* **AIM OF THE EXERCISE**: Please transcribe exactly, and only, the lines of the data below between the line holding "1435x840 pixels." and the line holding "This screenshot has height=1112, width=1092.", inclusive.

--*--

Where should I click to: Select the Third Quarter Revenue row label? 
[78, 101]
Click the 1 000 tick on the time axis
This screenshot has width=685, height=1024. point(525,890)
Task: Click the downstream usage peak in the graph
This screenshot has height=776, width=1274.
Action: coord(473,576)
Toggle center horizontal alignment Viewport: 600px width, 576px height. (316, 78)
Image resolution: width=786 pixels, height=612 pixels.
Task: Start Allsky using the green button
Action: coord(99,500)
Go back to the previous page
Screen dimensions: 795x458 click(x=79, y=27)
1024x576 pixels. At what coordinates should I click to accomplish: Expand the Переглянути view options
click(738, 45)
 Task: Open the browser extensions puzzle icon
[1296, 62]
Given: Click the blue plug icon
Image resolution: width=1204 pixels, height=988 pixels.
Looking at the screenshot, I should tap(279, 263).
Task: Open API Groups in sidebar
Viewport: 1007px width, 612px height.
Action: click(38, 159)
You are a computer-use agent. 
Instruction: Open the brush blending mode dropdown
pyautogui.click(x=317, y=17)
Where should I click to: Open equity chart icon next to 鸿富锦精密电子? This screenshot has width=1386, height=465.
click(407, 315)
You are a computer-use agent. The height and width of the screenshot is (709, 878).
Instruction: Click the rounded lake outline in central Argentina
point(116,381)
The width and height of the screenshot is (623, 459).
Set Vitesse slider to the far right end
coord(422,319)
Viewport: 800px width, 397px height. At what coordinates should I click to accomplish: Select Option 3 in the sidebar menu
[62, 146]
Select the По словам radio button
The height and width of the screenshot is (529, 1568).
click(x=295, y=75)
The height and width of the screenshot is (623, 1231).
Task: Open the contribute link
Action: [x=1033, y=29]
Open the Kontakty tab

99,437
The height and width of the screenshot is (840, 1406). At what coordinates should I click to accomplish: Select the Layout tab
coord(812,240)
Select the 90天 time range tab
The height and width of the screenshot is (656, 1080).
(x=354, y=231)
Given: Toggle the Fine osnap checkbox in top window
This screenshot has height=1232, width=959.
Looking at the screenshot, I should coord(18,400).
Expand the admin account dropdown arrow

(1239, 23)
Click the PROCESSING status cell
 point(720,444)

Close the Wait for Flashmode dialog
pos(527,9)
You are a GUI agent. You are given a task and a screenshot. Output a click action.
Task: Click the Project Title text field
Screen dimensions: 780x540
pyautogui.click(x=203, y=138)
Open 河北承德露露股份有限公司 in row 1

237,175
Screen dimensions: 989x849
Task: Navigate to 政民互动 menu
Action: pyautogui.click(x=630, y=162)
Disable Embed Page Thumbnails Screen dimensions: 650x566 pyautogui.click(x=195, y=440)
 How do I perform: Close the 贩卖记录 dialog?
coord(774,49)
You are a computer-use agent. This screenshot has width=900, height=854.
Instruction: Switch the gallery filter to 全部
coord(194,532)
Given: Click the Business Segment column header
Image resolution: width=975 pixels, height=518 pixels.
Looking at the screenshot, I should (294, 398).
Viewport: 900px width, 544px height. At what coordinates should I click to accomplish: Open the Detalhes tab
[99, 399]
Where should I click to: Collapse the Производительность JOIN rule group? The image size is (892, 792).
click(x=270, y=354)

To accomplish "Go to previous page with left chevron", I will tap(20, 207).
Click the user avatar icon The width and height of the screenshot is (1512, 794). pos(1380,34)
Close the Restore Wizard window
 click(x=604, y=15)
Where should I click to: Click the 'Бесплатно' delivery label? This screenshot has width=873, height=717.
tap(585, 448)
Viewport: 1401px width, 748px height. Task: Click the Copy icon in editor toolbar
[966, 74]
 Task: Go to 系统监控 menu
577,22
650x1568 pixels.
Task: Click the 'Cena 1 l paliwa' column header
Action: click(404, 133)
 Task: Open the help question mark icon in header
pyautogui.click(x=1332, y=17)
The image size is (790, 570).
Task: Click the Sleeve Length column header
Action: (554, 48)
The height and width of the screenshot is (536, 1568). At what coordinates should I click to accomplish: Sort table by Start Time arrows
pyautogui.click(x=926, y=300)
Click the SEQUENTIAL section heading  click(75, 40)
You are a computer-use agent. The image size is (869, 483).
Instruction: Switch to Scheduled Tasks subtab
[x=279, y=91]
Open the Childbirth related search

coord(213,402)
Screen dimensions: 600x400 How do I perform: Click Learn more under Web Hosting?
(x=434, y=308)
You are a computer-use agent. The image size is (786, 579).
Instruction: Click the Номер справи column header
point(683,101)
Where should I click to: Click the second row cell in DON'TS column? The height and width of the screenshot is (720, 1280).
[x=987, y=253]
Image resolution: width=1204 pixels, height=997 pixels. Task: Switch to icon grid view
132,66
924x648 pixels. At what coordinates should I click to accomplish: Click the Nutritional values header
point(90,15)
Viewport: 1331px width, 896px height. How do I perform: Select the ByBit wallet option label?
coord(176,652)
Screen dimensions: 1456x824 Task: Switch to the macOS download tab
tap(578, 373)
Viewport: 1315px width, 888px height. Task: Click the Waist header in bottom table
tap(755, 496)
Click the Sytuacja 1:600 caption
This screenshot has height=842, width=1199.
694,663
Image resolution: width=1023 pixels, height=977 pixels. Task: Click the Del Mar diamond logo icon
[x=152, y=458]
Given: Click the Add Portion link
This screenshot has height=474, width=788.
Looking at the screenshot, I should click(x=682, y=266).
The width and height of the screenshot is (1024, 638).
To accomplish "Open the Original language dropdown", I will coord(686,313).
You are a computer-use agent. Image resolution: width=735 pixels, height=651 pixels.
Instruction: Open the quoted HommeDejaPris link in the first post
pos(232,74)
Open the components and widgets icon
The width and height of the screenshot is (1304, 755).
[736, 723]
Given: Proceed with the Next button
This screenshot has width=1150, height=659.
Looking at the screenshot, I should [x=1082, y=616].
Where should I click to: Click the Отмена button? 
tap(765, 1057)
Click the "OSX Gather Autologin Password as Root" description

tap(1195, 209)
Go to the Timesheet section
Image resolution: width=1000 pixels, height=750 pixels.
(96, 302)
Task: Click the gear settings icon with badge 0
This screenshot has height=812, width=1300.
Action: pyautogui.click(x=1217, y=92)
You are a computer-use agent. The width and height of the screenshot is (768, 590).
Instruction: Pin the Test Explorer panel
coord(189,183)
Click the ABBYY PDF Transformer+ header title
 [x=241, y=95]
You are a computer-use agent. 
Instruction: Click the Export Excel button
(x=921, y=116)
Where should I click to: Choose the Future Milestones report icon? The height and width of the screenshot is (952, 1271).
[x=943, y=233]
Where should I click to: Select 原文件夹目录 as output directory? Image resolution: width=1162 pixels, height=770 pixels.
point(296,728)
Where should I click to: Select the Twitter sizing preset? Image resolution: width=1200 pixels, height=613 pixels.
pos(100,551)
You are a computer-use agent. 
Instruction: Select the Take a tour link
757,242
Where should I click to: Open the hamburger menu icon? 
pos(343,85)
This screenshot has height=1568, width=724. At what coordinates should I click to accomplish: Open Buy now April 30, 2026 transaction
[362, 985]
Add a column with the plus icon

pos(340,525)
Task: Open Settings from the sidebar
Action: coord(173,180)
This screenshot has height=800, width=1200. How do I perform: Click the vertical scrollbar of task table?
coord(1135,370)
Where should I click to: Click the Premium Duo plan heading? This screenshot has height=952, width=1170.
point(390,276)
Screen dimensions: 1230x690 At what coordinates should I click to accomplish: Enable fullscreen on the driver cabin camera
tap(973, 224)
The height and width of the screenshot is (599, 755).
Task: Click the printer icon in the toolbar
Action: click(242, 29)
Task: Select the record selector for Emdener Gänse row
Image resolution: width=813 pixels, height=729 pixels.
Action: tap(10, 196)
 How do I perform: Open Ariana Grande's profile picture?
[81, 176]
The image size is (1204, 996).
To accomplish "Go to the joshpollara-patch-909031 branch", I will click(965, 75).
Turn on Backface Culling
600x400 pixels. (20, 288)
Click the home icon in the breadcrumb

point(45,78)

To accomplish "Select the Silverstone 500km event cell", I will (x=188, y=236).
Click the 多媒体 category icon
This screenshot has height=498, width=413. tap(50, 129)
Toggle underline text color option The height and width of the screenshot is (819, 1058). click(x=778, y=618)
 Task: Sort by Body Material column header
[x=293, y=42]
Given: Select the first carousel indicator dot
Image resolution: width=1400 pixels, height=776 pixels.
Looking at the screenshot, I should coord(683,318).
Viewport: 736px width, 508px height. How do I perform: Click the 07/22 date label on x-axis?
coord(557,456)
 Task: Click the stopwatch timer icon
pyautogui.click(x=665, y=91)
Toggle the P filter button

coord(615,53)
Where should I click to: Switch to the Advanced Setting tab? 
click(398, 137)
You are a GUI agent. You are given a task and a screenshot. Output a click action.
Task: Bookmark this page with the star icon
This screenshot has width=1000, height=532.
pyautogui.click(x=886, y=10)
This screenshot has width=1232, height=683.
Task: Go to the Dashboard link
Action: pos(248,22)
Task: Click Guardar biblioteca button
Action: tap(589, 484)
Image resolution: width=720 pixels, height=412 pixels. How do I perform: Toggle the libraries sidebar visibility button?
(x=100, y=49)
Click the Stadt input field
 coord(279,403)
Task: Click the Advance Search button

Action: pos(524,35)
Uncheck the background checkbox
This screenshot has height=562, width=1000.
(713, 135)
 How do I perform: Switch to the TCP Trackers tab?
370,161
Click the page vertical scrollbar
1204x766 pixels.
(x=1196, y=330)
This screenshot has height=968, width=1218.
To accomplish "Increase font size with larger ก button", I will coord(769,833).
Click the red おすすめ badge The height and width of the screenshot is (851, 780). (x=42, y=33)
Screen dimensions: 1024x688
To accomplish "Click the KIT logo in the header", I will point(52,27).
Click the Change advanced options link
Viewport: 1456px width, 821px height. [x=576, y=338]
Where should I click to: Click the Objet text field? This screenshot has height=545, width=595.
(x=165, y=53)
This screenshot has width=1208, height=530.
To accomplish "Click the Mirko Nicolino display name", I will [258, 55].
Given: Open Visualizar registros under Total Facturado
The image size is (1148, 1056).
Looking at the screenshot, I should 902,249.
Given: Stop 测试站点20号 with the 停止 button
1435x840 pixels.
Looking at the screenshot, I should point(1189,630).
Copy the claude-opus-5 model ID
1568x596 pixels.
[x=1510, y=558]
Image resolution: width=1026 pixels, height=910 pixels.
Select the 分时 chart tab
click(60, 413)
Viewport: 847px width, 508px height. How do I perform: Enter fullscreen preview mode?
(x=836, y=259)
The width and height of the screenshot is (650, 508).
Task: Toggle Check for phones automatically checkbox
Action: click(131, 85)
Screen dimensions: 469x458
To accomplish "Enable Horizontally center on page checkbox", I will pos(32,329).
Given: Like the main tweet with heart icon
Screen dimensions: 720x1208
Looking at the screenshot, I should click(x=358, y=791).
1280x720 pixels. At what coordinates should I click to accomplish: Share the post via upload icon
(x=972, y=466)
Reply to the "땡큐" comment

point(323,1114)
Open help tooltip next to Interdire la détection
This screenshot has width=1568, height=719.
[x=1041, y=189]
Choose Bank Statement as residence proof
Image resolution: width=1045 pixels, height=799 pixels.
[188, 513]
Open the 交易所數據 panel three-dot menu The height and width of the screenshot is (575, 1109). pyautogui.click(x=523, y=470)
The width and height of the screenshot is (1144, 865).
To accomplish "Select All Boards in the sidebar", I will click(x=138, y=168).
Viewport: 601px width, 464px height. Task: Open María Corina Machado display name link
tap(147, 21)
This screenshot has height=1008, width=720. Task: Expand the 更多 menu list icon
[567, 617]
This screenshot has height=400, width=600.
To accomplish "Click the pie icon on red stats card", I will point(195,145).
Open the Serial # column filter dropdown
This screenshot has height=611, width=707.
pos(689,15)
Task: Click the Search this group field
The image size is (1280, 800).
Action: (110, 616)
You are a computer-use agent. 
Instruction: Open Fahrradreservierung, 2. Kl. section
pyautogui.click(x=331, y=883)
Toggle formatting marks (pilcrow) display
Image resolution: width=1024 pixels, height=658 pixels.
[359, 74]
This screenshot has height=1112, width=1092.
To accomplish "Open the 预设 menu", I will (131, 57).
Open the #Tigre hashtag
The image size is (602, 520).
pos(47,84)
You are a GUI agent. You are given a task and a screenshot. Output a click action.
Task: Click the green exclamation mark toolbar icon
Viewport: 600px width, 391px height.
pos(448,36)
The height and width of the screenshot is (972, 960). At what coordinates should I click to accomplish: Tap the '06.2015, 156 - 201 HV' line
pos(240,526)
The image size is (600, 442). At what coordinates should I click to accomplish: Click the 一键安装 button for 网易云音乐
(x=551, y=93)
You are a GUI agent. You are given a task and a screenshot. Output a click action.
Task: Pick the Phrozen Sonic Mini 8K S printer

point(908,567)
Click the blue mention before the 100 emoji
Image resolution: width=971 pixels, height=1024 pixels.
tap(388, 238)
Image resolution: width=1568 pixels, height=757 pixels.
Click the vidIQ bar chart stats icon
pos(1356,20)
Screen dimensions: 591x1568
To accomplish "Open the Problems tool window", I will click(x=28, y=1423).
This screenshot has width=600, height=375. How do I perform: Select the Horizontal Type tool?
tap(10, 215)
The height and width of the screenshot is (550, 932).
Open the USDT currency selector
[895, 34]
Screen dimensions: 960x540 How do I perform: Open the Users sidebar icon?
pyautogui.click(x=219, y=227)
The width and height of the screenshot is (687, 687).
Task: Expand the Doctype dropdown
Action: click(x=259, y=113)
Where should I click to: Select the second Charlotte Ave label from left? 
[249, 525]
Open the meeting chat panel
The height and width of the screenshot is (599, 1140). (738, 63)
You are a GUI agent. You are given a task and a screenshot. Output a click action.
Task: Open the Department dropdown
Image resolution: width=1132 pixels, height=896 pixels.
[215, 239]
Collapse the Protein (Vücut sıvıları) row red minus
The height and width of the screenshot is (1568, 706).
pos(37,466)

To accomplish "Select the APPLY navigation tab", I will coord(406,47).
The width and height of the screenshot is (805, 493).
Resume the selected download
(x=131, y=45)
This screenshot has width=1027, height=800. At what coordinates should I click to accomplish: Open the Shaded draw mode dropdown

--*--

* **SOLUTION TO THE PROBLEM**:
1435x840 pixels.
Looking at the screenshot, I should point(1189,630).
Copy the claude-opus-5 model ID
1568x596 pixels.
[x=1510, y=558]
Image resolution: width=1026 pixels, height=910 pixels.
Select the 分时 chart tab
click(60, 413)
Viewport: 847px width, 508px height. How do I perform: Enter fullscreen preview mode?
(x=836, y=259)
The width and height of the screenshot is (650, 508).
Task: Toggle Check for phones automatically checkbox
Action: click(131, 85)
Screen dimensions: 469x458
To accomplish "Enable Horizontally center on page checkbox", I will pos(32,329).
Given: Like the main tweet with heart icon
Screen dimensions: 720x1208
Looking at the screenshot, I should click(x=358, y=791).
1280x720 pixels. At what coordinates should I click to accomplish: Share the post via upload icon
(x=972, y=466)
Reply to the "땡큐" comment

point(323,1114)
Open help tooltip next to Interdire la détection
This screenshot has width=1568, height=719.
[x=1041, y=189]
Choose Bank Statement as residence proof
Image resolution: width=1045 pixels, height=799 pixels.
[188, 513]
Open the 交易所數據 panel three-dot menu The height and width of the screenshot is (575, 1109). pyautogui.click(x=523, y=470)
The width and height of the screenshot is (1144, 865).
To accomplish "Select All Boards in the sidebar", I will click(x=138, y=168).
Viewport: 601px width, 464px height. Task: Open María Corina Machado display name link
tap(147, 21)
This screenshot has height=1008, width=720. Task: Expand the 更多 menu list icon
[567, 617]
This screenshot has height=400, width=600.
To accomplish "Click the pie icon on red stats card", I will point(195,145).
Open the Serial # column filter dropdown
This screenshot has height=611, width=707.
pos(689,15)
Task: Click the Search this group field
The image size is (1280, 800).
Action: (110, 616)
You are a computer-use agent. 
Instruction: Open Fahrradreservierung, 2. Kl. section
pyautogui.click(x=331, y=883)
Toggle formatting marks (pilcrow) display
Image resolution: width=1024 pixels, height=658 pixels.
[359, 74]
This screenshot has height=1112, width=1092.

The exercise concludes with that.